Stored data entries
-=-=-=-=-

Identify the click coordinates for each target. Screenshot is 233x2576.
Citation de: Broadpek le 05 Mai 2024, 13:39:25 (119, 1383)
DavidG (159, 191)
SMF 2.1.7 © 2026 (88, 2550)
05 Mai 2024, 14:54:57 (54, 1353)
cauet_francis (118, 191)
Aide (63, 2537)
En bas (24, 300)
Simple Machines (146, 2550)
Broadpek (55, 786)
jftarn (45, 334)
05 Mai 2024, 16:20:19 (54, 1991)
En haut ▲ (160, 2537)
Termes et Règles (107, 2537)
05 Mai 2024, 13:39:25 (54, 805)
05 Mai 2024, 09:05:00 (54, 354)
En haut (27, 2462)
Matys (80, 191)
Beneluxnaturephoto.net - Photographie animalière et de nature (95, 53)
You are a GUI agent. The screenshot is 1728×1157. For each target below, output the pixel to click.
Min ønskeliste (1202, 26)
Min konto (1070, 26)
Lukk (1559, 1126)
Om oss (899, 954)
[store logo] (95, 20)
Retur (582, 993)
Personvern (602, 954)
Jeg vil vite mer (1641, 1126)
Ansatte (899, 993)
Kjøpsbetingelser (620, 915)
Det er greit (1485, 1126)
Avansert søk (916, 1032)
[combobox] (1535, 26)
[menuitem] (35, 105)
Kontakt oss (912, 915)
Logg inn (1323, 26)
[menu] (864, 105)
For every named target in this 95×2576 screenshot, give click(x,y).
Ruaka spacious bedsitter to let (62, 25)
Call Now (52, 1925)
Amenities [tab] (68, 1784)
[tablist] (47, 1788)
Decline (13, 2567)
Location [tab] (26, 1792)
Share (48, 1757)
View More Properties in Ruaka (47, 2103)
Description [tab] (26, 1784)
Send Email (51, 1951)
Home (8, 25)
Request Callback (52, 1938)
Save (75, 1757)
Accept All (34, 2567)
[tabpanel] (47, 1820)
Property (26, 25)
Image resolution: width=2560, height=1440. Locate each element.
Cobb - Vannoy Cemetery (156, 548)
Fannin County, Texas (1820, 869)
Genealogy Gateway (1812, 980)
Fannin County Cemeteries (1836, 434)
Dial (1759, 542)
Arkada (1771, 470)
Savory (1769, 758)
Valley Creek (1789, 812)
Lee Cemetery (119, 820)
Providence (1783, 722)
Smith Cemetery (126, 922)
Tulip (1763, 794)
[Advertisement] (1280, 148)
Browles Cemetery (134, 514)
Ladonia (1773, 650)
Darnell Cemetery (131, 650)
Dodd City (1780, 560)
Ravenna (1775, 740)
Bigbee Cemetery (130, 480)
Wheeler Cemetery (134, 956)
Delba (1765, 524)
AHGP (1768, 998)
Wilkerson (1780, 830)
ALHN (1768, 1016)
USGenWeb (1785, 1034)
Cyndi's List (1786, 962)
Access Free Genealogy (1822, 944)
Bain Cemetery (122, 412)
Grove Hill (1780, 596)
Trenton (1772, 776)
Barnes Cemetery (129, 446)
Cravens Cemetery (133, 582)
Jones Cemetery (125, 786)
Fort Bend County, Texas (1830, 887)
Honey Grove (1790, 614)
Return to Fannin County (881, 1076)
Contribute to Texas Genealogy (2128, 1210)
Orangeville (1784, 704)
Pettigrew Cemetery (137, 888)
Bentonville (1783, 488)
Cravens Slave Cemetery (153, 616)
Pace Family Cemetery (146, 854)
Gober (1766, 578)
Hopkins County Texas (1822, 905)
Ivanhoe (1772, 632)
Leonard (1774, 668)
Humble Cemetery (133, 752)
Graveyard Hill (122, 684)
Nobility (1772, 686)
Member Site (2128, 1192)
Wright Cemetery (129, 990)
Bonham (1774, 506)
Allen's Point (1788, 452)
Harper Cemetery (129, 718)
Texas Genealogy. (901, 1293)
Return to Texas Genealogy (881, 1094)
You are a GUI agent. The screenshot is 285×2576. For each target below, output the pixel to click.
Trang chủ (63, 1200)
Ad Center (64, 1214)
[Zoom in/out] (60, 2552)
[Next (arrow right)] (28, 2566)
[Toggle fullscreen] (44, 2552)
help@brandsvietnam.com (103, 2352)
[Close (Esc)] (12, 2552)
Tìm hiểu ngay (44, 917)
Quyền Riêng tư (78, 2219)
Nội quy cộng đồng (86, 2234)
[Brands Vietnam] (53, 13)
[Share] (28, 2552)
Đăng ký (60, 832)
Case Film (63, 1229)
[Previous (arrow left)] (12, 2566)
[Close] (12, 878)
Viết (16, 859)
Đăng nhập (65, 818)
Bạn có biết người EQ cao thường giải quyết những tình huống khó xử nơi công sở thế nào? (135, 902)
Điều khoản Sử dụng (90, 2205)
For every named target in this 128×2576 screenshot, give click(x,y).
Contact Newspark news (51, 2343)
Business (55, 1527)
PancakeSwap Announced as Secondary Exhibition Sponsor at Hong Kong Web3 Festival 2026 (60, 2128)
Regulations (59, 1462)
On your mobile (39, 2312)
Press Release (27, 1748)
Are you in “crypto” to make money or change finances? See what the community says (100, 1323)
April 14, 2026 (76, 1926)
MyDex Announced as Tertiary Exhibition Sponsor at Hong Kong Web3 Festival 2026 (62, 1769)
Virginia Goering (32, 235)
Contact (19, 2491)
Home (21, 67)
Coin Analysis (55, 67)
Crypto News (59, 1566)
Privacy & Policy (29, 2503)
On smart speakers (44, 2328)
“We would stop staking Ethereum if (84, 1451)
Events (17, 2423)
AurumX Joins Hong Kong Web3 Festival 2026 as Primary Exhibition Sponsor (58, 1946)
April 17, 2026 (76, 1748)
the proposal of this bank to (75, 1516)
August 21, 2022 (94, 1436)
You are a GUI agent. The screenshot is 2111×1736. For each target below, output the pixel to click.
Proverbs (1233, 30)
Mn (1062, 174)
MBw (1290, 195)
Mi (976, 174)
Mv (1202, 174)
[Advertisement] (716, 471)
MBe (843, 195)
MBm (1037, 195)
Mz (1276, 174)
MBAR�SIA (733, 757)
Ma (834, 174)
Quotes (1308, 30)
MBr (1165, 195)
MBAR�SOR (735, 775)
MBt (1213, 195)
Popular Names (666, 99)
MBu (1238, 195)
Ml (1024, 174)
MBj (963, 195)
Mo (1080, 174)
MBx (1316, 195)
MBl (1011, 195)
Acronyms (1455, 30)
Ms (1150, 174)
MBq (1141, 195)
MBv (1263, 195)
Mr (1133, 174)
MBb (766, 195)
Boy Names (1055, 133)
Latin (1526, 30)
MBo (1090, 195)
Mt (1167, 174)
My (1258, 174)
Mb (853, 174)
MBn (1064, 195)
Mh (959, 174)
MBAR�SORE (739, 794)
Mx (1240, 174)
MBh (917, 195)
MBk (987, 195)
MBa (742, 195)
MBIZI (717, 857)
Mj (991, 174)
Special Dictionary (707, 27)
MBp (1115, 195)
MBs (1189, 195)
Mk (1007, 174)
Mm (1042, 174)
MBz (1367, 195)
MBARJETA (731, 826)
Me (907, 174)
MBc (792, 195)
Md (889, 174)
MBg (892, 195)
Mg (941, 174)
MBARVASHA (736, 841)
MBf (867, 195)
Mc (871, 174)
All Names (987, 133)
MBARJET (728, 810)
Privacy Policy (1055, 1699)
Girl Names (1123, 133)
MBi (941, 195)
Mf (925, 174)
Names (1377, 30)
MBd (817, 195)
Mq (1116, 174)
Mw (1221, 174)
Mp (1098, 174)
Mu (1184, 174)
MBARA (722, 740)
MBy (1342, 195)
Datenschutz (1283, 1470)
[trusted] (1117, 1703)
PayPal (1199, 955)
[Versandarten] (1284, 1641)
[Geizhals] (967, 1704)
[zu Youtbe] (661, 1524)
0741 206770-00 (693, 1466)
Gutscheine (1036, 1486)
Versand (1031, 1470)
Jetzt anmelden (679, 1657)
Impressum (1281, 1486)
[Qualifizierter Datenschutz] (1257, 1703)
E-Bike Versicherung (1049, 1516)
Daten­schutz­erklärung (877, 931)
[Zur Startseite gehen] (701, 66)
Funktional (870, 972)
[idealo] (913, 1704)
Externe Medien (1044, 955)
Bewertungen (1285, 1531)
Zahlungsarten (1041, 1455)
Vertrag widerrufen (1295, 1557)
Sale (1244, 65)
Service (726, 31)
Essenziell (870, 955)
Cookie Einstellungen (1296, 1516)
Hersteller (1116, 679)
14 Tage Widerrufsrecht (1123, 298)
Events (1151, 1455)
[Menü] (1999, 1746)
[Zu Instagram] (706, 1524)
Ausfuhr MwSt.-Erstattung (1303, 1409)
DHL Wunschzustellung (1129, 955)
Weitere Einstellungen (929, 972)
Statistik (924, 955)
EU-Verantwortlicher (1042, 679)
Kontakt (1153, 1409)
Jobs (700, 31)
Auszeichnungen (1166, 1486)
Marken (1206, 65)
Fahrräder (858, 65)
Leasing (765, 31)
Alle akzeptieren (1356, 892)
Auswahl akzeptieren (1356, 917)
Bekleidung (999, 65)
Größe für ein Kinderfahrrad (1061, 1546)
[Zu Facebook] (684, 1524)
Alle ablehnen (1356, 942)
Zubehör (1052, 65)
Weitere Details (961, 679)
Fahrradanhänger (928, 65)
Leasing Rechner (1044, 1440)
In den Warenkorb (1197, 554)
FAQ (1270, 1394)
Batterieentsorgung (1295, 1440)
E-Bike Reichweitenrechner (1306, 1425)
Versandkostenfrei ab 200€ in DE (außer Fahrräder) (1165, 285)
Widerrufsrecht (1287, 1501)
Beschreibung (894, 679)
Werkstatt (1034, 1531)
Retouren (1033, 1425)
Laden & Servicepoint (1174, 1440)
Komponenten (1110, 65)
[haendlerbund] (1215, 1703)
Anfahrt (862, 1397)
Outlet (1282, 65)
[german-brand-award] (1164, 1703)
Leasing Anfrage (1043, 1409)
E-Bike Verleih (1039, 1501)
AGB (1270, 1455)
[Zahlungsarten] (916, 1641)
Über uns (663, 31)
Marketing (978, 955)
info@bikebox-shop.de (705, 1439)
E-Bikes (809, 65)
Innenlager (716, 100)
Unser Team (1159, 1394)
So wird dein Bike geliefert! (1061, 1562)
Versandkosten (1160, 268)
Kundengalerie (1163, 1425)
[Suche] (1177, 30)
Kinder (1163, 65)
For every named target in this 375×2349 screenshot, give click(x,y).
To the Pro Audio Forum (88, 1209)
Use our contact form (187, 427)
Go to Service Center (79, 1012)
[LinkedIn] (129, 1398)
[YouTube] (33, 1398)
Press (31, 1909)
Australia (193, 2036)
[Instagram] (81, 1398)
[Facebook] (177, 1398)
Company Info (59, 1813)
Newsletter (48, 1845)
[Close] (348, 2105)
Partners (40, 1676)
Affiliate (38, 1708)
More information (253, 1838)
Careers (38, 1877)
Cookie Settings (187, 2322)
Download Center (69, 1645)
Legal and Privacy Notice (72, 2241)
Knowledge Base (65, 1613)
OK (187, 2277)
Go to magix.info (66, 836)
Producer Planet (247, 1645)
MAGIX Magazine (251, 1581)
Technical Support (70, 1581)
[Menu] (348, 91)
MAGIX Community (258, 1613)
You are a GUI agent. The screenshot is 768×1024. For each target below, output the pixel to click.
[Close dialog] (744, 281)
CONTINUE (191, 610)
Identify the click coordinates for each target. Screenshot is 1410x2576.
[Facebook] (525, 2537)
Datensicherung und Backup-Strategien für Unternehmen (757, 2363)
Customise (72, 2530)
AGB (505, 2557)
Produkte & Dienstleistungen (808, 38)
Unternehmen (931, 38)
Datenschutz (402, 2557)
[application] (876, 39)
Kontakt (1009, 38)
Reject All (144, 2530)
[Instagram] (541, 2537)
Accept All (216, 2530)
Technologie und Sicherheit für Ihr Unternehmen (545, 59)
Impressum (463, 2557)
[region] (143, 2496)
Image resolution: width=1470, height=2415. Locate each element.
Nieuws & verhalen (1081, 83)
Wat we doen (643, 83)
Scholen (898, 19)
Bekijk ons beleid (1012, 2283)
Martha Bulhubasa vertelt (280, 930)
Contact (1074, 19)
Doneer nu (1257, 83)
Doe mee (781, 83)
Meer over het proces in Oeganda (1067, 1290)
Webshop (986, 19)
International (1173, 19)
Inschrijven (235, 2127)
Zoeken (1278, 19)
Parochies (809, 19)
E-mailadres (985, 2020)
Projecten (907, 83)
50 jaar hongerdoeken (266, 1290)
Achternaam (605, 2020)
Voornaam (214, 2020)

-=-=-=-=-

YOUR ASSIGNMENT: Your task is to reproduce the entries exactly, starting at the first line and ending with the line containing "Arkada (1771, 470)".

YOUR RESPONSE:
Identify the click coordinates for each target. Screenshot is 233x2576.
Citation de: Broadpek le 05 Mai 2024, 13:39:25 (119, 1383)
DavidG (159, 191)
SMF 2.1.7 © 2026 (88, 2550)
05 Mai 2024, 14:54:57 (54, 1353)
cauet_francis (118, 191)
Aide (63, 2537)
En bas (24, 300)
Simple Machines (146, 2550)
Broadpek (55, 786)
jftarn (45, 334)
05 Mai 2024, 16:20:19 (54, 1991)
En haut ▲ (160, 2537)
Termes et Règles (107, 2537)
05 Mai 2024, 13:39:25 (54, 805)
05 Mai 2024, 09:05:00 (54, 354)
En haut (27, 2462)
Matys (80, 191)
Beneluxnaturephoto.net - Photographie animalière et de nature (95, 53)
You are a GUI agent. The screenshot is 1728×1157. For each target below, output the pixel to click.
Min ønskeliste (1202, 26)
Min konto (1070, 26)
Lukk (1559, 1126)
Om oss (899, 954)
[store logo] (95, 20)
Retur (582, 993)
Personvern (602, 954)
Jeg vil vite mer (1641, 1126)
Ansatte (899, 993)
Kjøpsbetingelser (620, 915)
Det er greit (1485, 1126)
Avansert søk (916, 1032)
[combobox] (1535, 26)
[menuitem] (35, 105)
Kontakt oss (912, 915)
Logg inn (1323, 26)
[menu] (864, 105)
For every named target in this 95×2576 screenshot, give click(x,y).
Ruaka spacious bedsitter to let (62, 25)
Call Now (52, 1925)
Amenities [tab] (68, 1784)
[tablist] (47, 1788)
Decline (13, 2567)
Location [tab] (26, 1792)
Share (48, 1757)
View More Properties in Ruaka (47, 2103)
Description [tab] (26, 1784)
Send Email (51, 1951)
Home (8, 25)
Request Callback (52, 1938)
Save (75, 1757)
Accept All (34, 2567)
[tabpanel] (47, 1820)
Property (26, 25)
Image resolution: width=2560, height=1440. Locate each element.
Cobb - Vannoy Cemetery (156, 548)
Fannin County, Texas (1820, 869)
Genealogy Gateway (1812, 980)
Fannin County Cemeteries (1836, 434)
Dial (1759, 542)
Arkada (1771, 470)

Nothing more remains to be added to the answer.